■ Objective 1
In the entries, take the part that opens with the line containing "Baby Massage (830, 1390)" and closes with the line containing "Reply to this topic... (159, 2267)". Rename "Testimonials" to "Reviews" there, and reproduce only those lines with nothing else changed.
■ Objective 2
Extend the forum thread about HTTP/3 and search latency from the point where it stops.

-- START OF Text shown --

Investigating the impact of HTTP3 on network latency for search

chrisweekly · on May 22, 2023

Related tangent: highest possible recommendation for https://hpbn.co/ (High-Performance Browser Networking), an extraordinarily helpful book and website.

pksohn · on May 22, 2023

I second this recommendation, but note that this book predates and does not cover HTTP3/QUIC.

chrisweekly · on May 22, 2023

Good disclaimer. HPBN is still recommended reading (almost prereq?) before tackling H3/QUIC, though.

mablopoule · on May 22, 2023

Didn't knew about this book, it looks extremely interesting, thank you :).

why_only_15 · on May 22, 2023

This is a nice post, but it feels a little weird because while HTTP/3 gets them 10ms on average, they could get 30ms on average by reducing Asia latencies (15% of traffic, 300ms) to North America latencies (100ms). I'm sure they have some internal constraint that makes that difficult, but just stuck out at me.

-- END OF Text shown --
-- START OF Data records --

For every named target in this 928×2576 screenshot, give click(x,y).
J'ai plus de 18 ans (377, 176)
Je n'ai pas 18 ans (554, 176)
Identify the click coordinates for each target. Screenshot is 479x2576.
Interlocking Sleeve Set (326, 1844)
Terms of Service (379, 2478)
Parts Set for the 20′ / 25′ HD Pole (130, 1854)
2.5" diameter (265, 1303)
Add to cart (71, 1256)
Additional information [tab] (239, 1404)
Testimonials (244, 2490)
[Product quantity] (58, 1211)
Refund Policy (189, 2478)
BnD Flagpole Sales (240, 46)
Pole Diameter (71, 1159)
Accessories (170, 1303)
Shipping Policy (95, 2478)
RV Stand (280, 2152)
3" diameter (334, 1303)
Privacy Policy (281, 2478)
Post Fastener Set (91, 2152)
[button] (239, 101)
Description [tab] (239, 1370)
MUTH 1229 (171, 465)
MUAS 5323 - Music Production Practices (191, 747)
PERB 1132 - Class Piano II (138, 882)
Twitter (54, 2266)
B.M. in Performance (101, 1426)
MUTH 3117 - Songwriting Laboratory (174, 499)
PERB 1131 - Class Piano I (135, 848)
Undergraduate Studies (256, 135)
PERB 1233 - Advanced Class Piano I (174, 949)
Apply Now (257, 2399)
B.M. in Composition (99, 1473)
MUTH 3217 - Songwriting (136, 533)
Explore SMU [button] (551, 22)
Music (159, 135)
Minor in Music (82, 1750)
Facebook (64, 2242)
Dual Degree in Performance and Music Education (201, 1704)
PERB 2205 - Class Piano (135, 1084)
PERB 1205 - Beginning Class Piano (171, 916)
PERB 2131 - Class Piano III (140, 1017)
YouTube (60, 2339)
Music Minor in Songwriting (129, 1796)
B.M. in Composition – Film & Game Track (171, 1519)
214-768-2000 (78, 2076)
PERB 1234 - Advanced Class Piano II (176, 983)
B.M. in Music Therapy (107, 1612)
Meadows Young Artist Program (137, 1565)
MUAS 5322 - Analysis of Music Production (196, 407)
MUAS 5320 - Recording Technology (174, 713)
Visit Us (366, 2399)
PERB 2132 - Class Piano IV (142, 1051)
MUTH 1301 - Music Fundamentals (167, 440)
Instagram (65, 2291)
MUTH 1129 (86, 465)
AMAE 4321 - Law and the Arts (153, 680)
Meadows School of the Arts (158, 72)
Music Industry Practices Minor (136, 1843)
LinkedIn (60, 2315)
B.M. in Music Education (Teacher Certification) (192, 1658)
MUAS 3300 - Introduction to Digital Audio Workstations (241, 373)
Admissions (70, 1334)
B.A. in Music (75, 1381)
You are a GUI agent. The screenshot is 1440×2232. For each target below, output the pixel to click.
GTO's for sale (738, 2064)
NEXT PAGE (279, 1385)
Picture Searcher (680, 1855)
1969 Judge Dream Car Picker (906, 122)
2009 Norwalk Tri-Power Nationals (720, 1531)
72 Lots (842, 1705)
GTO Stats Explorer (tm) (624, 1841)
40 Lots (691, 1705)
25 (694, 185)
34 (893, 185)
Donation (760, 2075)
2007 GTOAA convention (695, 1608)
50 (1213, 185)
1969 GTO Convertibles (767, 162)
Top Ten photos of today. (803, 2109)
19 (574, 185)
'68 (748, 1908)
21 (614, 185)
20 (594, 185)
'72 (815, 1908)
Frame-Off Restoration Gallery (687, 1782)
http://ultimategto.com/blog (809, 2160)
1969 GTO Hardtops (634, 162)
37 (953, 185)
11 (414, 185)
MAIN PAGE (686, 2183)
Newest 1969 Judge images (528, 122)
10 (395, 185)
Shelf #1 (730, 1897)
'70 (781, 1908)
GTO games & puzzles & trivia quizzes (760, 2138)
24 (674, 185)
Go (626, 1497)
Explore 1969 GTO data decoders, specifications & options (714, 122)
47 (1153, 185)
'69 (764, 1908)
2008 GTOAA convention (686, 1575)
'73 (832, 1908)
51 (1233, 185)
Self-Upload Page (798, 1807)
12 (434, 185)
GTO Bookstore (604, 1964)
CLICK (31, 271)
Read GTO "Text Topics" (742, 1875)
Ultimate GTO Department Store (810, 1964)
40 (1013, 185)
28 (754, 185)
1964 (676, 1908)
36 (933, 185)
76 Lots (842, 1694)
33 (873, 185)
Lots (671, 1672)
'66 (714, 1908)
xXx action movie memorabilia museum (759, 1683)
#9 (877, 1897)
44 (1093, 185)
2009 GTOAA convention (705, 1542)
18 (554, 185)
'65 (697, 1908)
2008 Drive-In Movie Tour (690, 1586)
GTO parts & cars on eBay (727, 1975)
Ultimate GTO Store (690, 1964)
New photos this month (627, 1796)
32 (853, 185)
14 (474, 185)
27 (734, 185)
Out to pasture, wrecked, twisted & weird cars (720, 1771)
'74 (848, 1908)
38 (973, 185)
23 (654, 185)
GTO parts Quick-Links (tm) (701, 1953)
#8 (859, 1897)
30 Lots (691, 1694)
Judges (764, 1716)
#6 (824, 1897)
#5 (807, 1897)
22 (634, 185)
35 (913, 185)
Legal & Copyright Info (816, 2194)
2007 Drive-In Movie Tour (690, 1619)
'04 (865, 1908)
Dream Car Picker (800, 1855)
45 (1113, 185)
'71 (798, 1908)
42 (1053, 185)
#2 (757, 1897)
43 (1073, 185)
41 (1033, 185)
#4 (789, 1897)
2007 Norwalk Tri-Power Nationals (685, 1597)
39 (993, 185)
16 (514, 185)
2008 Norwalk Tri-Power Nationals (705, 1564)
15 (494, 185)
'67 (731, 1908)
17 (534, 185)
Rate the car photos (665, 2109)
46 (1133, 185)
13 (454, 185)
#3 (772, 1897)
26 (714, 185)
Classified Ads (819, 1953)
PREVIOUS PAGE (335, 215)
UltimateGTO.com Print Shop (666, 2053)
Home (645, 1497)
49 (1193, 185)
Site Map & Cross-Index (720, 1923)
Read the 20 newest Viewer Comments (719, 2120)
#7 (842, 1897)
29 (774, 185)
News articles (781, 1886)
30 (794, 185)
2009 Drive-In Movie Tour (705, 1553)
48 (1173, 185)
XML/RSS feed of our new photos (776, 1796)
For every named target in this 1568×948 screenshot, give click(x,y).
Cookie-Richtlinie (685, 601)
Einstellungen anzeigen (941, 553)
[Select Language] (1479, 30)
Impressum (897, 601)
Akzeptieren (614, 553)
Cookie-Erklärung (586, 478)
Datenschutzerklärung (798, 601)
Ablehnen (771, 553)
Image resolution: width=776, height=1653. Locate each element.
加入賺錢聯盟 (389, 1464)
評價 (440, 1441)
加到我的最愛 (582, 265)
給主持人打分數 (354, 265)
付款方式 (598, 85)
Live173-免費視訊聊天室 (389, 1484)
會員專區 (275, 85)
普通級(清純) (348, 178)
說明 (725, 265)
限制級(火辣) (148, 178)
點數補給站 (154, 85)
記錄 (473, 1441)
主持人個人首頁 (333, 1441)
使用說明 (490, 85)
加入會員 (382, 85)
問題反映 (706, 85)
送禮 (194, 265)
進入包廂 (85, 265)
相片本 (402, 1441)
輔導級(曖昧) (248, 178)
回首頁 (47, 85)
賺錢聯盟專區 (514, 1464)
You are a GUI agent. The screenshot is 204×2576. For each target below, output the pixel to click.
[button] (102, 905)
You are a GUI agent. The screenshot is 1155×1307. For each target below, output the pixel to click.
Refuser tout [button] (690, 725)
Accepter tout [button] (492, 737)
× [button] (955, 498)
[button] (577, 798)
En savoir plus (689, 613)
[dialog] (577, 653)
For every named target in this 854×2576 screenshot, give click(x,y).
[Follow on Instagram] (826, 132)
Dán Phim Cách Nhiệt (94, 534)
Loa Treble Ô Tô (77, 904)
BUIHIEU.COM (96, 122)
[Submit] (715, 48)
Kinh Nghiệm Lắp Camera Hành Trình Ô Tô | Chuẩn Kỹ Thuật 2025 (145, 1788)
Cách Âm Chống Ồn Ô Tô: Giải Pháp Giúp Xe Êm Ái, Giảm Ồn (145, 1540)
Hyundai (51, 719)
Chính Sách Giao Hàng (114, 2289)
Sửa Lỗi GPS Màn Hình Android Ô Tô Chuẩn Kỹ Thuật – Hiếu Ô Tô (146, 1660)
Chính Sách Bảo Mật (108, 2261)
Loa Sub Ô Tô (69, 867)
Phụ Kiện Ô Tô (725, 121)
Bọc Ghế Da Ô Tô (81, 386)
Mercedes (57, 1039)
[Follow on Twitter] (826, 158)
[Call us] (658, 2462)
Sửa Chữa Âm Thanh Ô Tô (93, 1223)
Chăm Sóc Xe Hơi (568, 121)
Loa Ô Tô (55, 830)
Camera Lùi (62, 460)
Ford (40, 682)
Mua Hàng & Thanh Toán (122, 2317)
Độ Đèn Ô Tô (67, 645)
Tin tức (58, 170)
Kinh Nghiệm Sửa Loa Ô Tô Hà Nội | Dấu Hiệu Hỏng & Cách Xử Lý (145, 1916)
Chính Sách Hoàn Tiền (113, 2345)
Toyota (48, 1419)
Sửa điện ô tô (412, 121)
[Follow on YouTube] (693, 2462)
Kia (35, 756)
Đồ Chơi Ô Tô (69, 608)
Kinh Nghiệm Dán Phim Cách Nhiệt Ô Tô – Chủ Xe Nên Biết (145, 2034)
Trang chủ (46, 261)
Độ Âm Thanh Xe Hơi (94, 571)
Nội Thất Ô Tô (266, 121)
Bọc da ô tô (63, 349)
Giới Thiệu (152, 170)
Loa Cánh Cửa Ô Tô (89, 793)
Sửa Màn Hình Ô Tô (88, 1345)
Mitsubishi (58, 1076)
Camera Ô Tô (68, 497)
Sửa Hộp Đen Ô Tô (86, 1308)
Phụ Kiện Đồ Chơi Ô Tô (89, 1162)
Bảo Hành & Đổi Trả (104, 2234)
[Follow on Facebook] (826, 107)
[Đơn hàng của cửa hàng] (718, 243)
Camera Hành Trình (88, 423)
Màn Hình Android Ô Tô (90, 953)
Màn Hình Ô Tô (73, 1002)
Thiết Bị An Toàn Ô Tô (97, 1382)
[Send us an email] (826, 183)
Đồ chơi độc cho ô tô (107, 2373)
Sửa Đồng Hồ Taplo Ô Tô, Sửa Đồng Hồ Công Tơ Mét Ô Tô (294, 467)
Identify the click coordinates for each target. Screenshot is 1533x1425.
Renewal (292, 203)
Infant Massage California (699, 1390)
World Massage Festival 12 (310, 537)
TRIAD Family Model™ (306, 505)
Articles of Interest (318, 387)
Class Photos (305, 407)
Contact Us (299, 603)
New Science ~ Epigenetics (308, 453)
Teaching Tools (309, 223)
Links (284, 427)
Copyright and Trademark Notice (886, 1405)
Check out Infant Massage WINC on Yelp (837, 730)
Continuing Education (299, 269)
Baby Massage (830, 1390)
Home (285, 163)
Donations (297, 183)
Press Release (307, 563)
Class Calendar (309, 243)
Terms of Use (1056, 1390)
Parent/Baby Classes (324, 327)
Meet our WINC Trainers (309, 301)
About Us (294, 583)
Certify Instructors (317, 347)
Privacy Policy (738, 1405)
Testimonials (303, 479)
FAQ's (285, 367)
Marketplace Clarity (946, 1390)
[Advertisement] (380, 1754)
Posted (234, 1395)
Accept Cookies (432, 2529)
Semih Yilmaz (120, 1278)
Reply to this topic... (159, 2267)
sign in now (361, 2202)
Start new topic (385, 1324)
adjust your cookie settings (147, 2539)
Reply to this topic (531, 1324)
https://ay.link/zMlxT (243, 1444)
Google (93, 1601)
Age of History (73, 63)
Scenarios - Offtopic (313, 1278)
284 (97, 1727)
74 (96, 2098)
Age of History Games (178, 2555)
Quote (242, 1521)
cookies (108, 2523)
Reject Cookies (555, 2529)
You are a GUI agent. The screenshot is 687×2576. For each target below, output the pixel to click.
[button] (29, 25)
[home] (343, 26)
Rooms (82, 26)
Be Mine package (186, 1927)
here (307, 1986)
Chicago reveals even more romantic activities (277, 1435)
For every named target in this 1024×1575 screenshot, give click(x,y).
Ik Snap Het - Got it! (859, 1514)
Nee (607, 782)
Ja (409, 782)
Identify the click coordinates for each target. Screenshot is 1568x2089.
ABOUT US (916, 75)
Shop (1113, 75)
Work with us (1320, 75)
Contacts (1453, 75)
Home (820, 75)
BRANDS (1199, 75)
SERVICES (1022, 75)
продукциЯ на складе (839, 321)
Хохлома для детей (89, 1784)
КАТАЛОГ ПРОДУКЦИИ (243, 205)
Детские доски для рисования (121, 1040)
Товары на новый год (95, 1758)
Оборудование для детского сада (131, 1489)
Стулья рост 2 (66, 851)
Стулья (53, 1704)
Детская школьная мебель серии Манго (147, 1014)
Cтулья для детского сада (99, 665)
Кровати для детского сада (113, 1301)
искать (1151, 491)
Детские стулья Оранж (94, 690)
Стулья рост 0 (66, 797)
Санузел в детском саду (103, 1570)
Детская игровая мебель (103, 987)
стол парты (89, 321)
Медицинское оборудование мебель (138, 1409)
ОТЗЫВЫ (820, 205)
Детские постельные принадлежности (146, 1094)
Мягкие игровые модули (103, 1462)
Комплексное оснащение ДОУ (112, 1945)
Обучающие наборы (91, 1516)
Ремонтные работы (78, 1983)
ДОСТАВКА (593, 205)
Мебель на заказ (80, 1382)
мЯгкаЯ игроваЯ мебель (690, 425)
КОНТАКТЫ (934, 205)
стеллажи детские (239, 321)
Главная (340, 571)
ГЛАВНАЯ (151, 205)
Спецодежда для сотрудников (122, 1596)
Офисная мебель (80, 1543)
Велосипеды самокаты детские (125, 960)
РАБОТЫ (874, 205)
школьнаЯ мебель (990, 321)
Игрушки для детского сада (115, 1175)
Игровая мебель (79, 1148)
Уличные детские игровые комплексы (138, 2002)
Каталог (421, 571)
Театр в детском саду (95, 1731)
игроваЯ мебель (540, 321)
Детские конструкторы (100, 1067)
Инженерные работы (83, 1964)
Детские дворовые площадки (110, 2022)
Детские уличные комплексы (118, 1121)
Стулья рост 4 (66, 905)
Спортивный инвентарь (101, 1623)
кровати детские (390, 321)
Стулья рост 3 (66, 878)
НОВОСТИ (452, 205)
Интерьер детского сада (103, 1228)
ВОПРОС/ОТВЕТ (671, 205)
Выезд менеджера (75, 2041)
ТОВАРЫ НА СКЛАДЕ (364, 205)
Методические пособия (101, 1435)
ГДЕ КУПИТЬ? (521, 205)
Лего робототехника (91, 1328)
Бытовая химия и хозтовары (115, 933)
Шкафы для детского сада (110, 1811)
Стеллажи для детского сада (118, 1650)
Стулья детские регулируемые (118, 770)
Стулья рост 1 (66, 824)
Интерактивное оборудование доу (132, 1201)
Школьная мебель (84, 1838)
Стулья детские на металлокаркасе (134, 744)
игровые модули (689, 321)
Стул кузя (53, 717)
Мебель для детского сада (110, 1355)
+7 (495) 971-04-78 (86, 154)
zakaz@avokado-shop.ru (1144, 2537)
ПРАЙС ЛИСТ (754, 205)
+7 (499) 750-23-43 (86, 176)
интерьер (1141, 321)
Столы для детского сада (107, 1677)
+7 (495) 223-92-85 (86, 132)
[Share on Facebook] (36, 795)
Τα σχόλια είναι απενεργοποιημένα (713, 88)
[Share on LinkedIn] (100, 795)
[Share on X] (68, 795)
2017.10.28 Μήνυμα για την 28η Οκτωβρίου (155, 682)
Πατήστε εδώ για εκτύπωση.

-- END OF Data records --

■ Written response 1
Baby Massage (830, 1390)
Home (285, 163)
Donations (297, 183)
Press Release (307, 563)
Class Calendar (309, 243)
Terms of Use (1056, 1390)
Parent/Baby Classes (324, 327)
Meet our WINC Trainers (309, 301)
About Us (294, 583)
Certify Instructors (317, 347)
Privacy Policy (738, 1405)
Reviews (303, 479)
FAQ's (285, 367)
Marketplace Clarity (946, 1390)
[Advertisement] (380, 1754)
Posted (234, 1395)
Accept Cookies (432, 2529)
Semih Yilmaz (120, 1278)
Reply to this topic... (159, 2267)

■ Written response 2
supriyo-biswas · on May 22, 2023

That might require them to put replicas of the search service in Asia, and operating a distributed system over distant geographies is a hard operational problem.

jefftk · on May 22, 2023

Not necessarily: they could terminate the initial connection close to the user and then run a new connection. While this sounds like it shouldn't help, because the second connection is fully under their control they can make it highly reliable and very fast. Additionally, any recovery from dropped packets (on the user's home network) only has the latency of an in-region connection.

This also sets them up for ruining a light cache in-region, and potentially scaling that up to handle more kinds of API calls.

hawk_ · on May 22, 2023

Is this another way to say put a regional proxy or do you mean something more?

jefftk · on May 22, 2023

A regional proxy should be the same thing, yes. The important thing is that it's not a replica.

Neil44 · on May 22, 2023

Yes I'm sure they've considered doing that as it seems so obvious. I would also think that the use of any one account was very region specific so could you actually base their whole data out near them. Be interesting to hear how they've ended up at the compromise that they have.

jupp0r · on May 22, 2023

Or they could place the to-be-searched data closer to their users and get rid of traffic to North America entirely for most users.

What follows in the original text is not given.